Court Opinion

ID: 7200170
Source: CourtListenerOpinion
Date Created: 2022-07-24 17:07:07.743089+00
Date Added: 2024-06-11T16:16:29.875036
License: Public Domain

DISSENTING OPINION
PHELPS, Judge ad hoc.
Defendant operates a line of railroad with its terminal at Shreveport, Louisiana, and New Orleans, Louisiana. Its line is located entirely within the State of Louisiana but is continuously used for the transportation of freight destined to, or originating from points in other states. Plaintiff was a member of one of defendant’s track repair gangs. This gang was engaged on the day of the accident in repairing a switch track which was ' an integral part of defendant’s terminal yard at New Orleans and over which there moved each month several hundred cars of freight, a substantial part thereof being interstate shipments.
On the day of the accident and also on the day previous, plaintiff was engaged in assisting in the repair of this switch. His foreman instructed him to go, with several other members of his gang, to a point a short distance away and bring some timbers to the switch so they would be available for installation on the following morning. Plaintiff was injured while assisting in bringing these timbers to the switch.

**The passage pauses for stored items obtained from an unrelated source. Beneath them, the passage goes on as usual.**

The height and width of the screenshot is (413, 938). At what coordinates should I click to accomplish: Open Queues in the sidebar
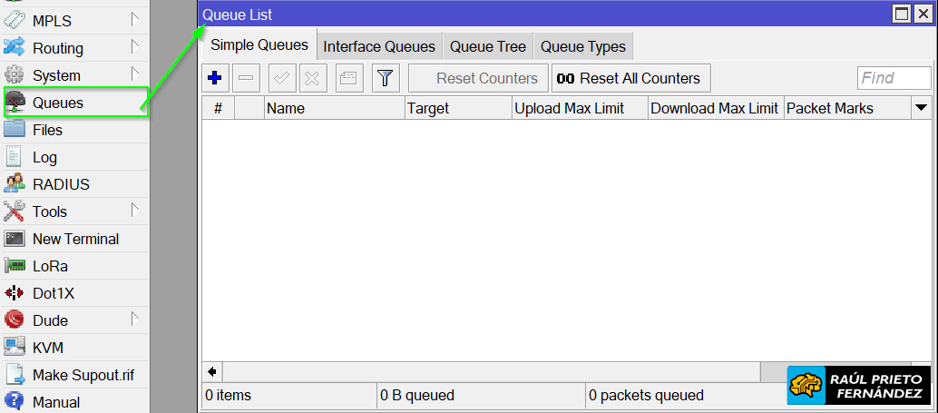pos(58,103)
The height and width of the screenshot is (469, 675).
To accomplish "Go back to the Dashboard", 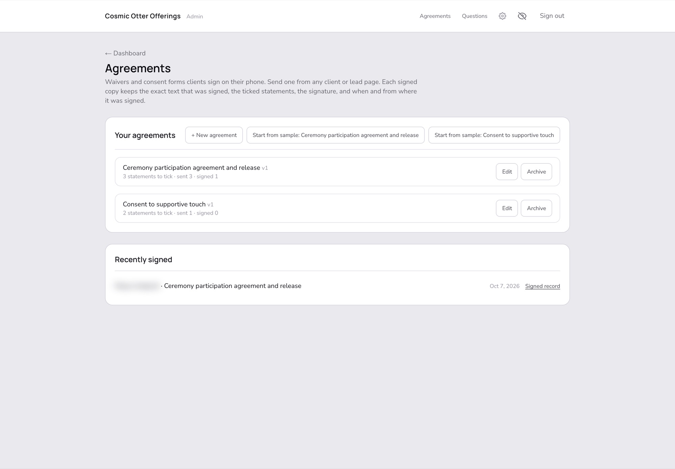I will tap(125, 53).
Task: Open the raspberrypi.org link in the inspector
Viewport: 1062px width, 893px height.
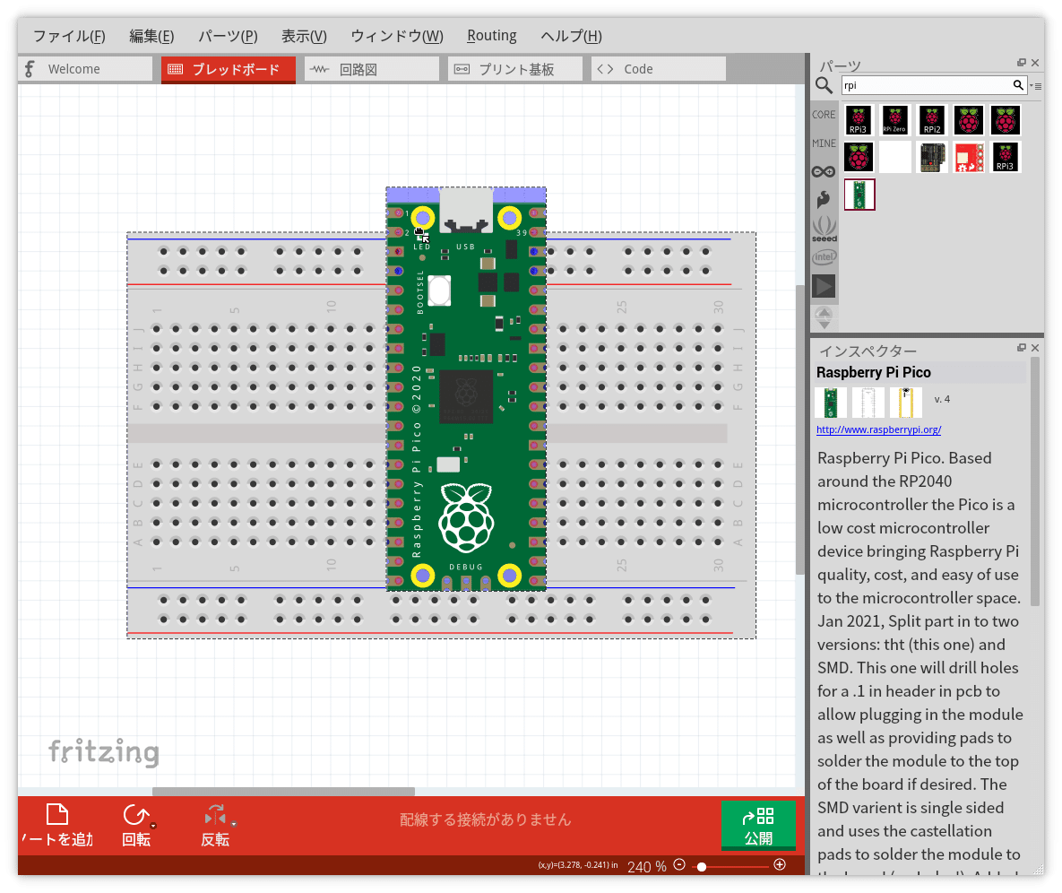Action: coord(878,429)
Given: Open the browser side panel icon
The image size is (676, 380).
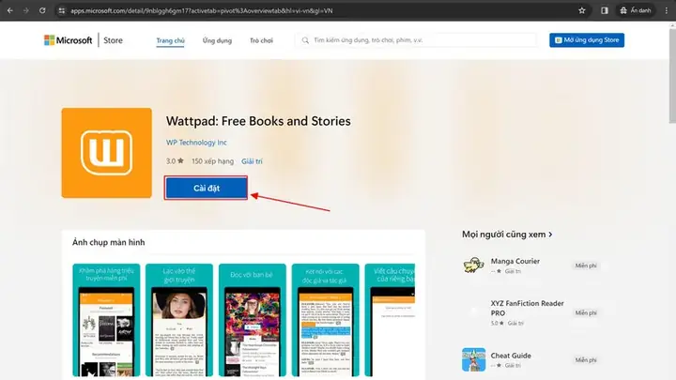Looking at the screenshot, I should click(x=605, y=10).
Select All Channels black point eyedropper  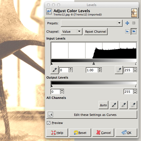[114, 105]
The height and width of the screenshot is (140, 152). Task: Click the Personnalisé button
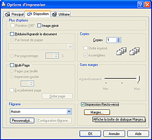pyautogui.click(x=22, y=121)
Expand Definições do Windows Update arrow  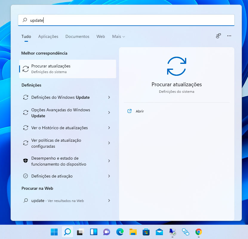pos(109,97)

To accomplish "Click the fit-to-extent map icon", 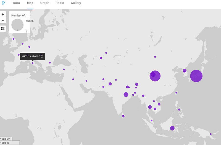I will click(3, 29).

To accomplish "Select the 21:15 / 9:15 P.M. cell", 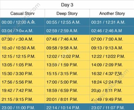I will point(22,99).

This suit is brought to recover compensation under the Louisiana Workmen’s Compensation Act (Act 20 of 1914). That act has no application to railroad employees who are injured while engaged in interstate commerce. (Sec. 30, as amended by Act 244 of 1920). Indeed, the statute could not be made applicable in cases falling under the Federal Employers’ Liability Act. (New York Central R. R. vs. Winnfield, 244 U. S. 147. The question in each case is, therefore, whether the injured employee was at the time of the accident engaged in interstate commerce; and the decisions of the Supreme Court of the United States on this question bind the state courts and must be followed by them. (New York Central R. R. Co. vs. Winnfield, supra.)
This case, in my opinion, falls clearly under the decision of the Supreme Court of the United States in Pedersen vs. Delaware, Lackawanna & Western R. R. Co., 229 U. S. 146, in which it was held that a railroad employee who was injured while engaged in carrying to a bridge bolts to be used the next day in the repair thereof was engaged in interstate commerce at the time of the injury. In the Pedersen case no repair work had been done on the bridge but the work was to be begun the next day and the materials were being assembled by the bridge gang for that purpose. Here the repair work had been going on for two days and plaintiff had been participating therein. Plaintiff’s act in bringing the timber to the track was incidental and necessary to the repair work already begun. The case at bar is, therefore, much more, clearly within the Federal Act than was the Pedersen case. The authority of the Pedersen case has not been challenged or effected by any subsequent decisions of the Supreme Court of the United States. On the contrary, that court extended the doctrine of the Pedersen case by its decision in Philadelphia, Baltimore & Washington R. R. Co. *312vs. Smith, 250 U. S. 101, in. which it held that an employee of an interstate railroad whose duties were to cook the meals for a gang of bridge carpenters in a camp car which was provided and moved from place to place along the railroad line to facilitate, their work in repairing bridges, and who, at the time of his injury, was within the car on a side track and occupied in cooking a meal for the carpenters while they were repairing one of the bridges in the vicinity was engaged in interstate commerce within the meaning of the Federal Employers’ Liability Act. If an employee engaged in feeding the bodies of a gang is engaged in interstate commerce because of the interstate nature of the work of the gang, then it necessarily follows that a member of the repair gang engaged in feeding, material to his gang for immediate use in repair work already begun on an instrumentality of interstate commerce is also engaged in interstate commerce.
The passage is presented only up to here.